§ **What is being asked**: Once you find the line that contains "HELP (534, 761)" in the entries below, give it again along with every following line, unchanged, through the final one.

== Segment start ==

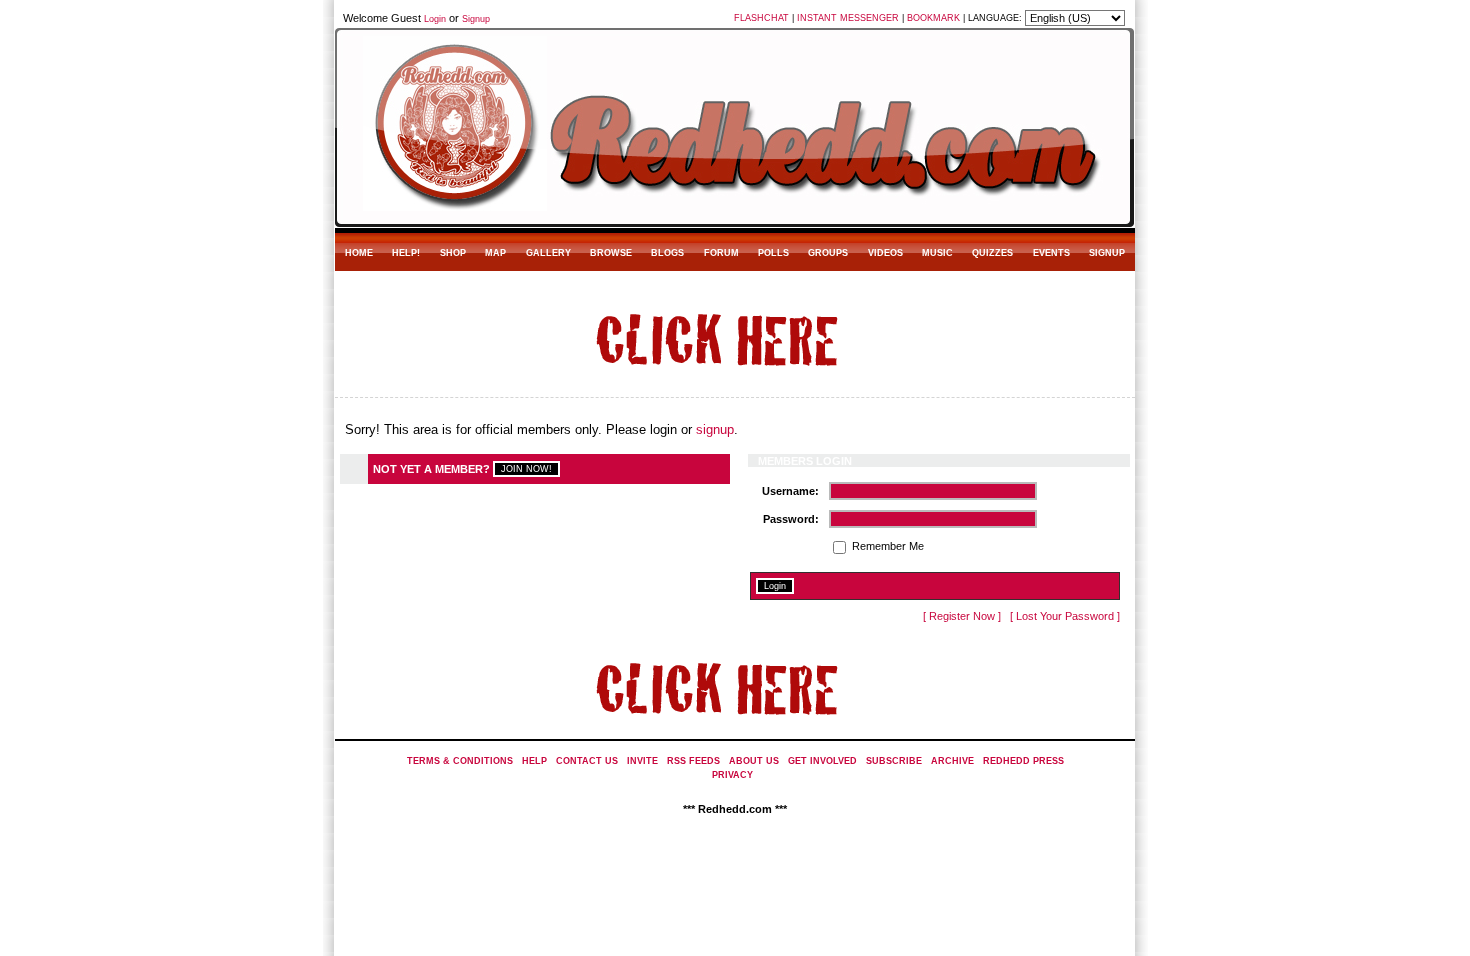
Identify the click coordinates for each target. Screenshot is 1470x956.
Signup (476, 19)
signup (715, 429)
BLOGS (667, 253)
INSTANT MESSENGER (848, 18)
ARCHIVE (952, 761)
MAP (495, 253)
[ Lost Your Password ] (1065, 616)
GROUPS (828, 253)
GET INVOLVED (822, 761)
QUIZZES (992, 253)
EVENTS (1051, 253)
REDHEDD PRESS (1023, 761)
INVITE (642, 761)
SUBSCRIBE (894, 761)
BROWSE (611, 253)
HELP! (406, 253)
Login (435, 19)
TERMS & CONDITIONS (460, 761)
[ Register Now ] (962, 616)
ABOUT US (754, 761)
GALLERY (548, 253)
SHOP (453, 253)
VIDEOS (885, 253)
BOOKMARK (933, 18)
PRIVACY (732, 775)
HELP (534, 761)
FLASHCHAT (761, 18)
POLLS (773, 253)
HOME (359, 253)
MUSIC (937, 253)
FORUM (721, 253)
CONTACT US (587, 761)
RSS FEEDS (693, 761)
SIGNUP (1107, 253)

== Segment end ==

§ **Output of the exercise**:
HELP (534, 761)
FLASHCHAT (761, 18)
POLLS (773, 253)
HOME (359, 253)
MUSIC (937, 253)
FORUM (721, 253)
CONTACT US (587, 761)
RSS FEEDS (693, 761)
SIGNUP (1107, 253)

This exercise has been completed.